EXERCISE DIRECTIONS — Please write out all of the records below exactly as they appear.

=== THE DATA ===

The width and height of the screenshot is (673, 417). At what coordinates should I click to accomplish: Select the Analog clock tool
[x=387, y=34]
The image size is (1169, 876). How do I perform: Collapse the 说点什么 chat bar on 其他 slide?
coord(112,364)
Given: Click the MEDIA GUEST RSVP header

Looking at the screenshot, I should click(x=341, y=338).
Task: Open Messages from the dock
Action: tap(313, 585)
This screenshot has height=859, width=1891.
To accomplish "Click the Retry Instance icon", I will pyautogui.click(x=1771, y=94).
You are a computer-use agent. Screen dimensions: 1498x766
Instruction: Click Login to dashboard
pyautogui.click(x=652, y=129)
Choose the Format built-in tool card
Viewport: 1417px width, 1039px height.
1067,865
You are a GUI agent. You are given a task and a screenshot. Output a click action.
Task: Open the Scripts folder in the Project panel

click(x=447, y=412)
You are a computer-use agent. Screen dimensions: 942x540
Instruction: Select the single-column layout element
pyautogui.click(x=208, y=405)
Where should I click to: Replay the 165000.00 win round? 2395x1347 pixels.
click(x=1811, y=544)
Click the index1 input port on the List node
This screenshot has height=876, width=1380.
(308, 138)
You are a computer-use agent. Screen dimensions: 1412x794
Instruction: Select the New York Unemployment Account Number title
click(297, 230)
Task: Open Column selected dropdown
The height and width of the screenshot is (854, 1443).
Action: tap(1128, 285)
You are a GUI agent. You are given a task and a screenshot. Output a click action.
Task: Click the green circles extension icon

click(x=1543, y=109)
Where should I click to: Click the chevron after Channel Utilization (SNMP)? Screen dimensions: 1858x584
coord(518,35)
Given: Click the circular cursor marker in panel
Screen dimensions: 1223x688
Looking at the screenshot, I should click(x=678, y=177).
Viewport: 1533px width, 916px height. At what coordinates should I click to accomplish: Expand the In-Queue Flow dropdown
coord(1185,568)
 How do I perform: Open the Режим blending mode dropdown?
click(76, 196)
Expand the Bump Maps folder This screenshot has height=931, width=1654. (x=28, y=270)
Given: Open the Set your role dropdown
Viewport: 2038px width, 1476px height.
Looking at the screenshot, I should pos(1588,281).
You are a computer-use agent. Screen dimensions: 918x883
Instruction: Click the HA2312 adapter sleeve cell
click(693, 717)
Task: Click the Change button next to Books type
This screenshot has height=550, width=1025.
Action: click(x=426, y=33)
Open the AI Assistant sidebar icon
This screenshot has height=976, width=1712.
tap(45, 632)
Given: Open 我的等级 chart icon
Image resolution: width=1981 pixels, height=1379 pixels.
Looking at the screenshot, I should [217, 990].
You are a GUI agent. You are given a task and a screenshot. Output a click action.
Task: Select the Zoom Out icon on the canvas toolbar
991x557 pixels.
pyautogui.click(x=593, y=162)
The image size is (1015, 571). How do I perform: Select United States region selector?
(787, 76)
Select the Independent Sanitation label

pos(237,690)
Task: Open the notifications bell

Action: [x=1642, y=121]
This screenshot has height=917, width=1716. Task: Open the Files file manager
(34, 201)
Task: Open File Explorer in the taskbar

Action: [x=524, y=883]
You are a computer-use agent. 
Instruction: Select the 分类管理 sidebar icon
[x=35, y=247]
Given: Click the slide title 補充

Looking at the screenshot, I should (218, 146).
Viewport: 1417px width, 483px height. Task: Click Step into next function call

===

SOLUTION TO THIS EXERCISE —
The width and height of the screenshot is (673, 417). At what coordinates should I click to accomplish: Select the Analog clock tool
[x=387, y=34]
The image size is (1169, 876). How do I perform: Collapse the 说点什么 chat bar on 其他 slide?
coord(112,364)
Given: Click the MEDIA GUEST RSVP header

Looking at the screenshot, I should click(x=341, y=338).
Task: Open Messages from the dock
Action: tap(313, 585)
This screenshot has height=859, width=1891.
To accomplish "Click the Retry Instance icon", I will pyautogui.click(x=1771, y=94).
You are a computer-use agent. Screen dimensions: 1498x766
Instruction: Click Login to dashboard
pyautogui.click(x=652, y=129)
Choose the Format built-in tool card
Viewport: 1417px width, 1039px height.
1067,865
You are a GUI agent. You are given a task and a screenshot. Output a click action.
Task: Open the Scripts folder in the Project panel

click(x=447, y=412)
You are a computer-use agent. Screen dimensions: 942x540
Instruction: Select the single-column layout element
pyautogui.click(x=208, y=405)
Where should I click to: Replay the 165000.00 win round? 2395x1347 pixels.
click(x=1811, y=544)
Click the index1 input port on the List node
This screenshot has height=876, width=1380.
(308, 138)
You are a computer-use agent. Screen dimensions: 1412x794
Instruction: Select the New York Unemployment Account Number title
click(297, 230)
Task: Open Column selected dropdown
The height and width of the screenshot is (854, 1443).
Action: tap(1128, 285)
You are a GUI agent. You are given a task and a screenshot. Output a click action.
Task: Click the green circles extension icon

click(x=1543, y=109)
Where should I click to: Click the chevron after Channel Utilization (SNMP)? Screen dimensions: 1858x584
coord(518,35)
Given: Click the circular cursor marker in panel
Screen dimensions: 1223x688
Looking at the screenshot, I should click(x=678, y=177).
Viewport: 1533px width, 916px height. At what coordinates should I click to accomplish: Expand the In-Queue Flow dropdown
coord(1185,568)
 How do I perform: Open the Режим blending mode dropdown?
click(76, 196)
Expand the Bump Maps folder This screenshot has height=931, width=1654. (x=28, y=270)
Given: Open the Set your role dropdown
Viewport: 2038px width, 1476px height.
Looking at the screenshot, I should pos(1588,281).
You are a computer-use agent. Screen dimensions: 918x883
Instruction: Click the HA2312 adapter sleeve cell
click(693, 717)
Task: Click the Change button next to Books type
This screenshot has height=550, width=1025.
Action: click(x=426, y=33)
Open the AI Assistant sidebar icon
This screenshot has height=976, width=1712.
tap(45, 632)
Given: Open 我的等级 chart icon
Image resolution: width=1981 pixels, height=1379 pixels.
Looking at the screenshot, I should [217, 990].
You are a GUI agent. You are given a task and a screenshot. Output a click action.
Task: Select the Zoom Out icon on the canvas toolbar
991x557 pixels.
pyautogui.click(x=593, y=162)
The image size is (1015, 571). How do I perform: Select United States region selector?
(787, 76)
Select the Independent Sanitation label

pos(237,690)
Task: Open the notifications bell

Action: [x=1642, y=121]
This screenshot has height=917, width=1716. Task: Open the Files file manager
(34, 201)
Task: Open File Explorer in the taskbar

Action: [x=524, y=883]
You are a computer-use agent. 
Instruction: Select the 分类管理 sidebar icon
[x=35, y=247]
Given: Click the slide title 補充

Looking at the screenshot, I should (218, 146).
Viewport: 1417px width, 483px height. Task: Click Step into next function call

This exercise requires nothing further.